0
votes

Consider a Step bean:

@Bean
  public Step stepForChunkProcessing() {
    return stepBuilderFactory
        .get("stepForChunkProcessing")
        .<Entity1, Entity2>chunk(1000)
        .reader(reader())
        .processor(processor())
        .writer(writer())
        .taskExecutor(taskExecutor())
        .throttleLimit(10)
        .build();
  }
//@formatter:on

  @Bean
  public TaskExecutor taskExecutor(){
      return new SimpleAsyncTaskExecutor("MyApplication");
  }

Requirement: In Reader, it reads from records (of Entity1) from a File. In Processor, it processes and in Writer, it writes into the database.

Before TaskExecutor, Only one thread was created and it would loop around in Reader and Processor for 1000 times as defined in chunk setting above. Then it would move to writer and writes all the 1000 records. Again it would start from record number 1001 and then process another 1000 records in Reader and Processor. This is an synchronize execution.

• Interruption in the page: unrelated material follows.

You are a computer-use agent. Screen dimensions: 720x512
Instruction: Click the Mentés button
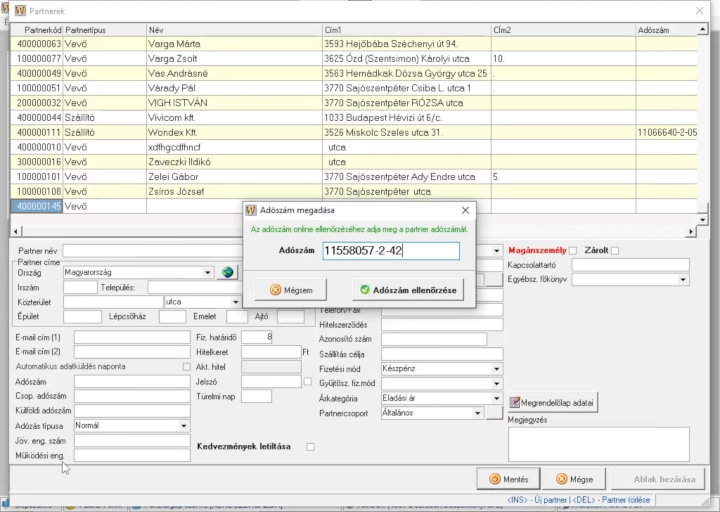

After TaskExecutor and the throttle limit as 10, 10 threads were created independent to each other. How will they maintain the number of records from the file that are already processed by other threads? Also consider if I give synchronized keyword in the Read method of the reader, still how come the different threads will keep a check on already processed records from the file?

1
I added an answer, please accept it if it helped: stackoverflow.com/help/someone-answers. - Mahmoud Ben Hassine

1 Answers

1
votes

That's impossible in a multi-threaded environment, as mentioned in the Multi-threaded section of the reference documentation:

 Many participants in a Step (such as readers and writers) are stateful.
 If the state is not segregated by thread, then those components are not
 usable in a multi-threaded Step

That's why the documentation mentions to turn off state management on the javadoc of AbstractItemCountingItemStreamItemReader#setSaveState, here is an excerpt:

Always set it to false if the reader is being used in a concurrent environment.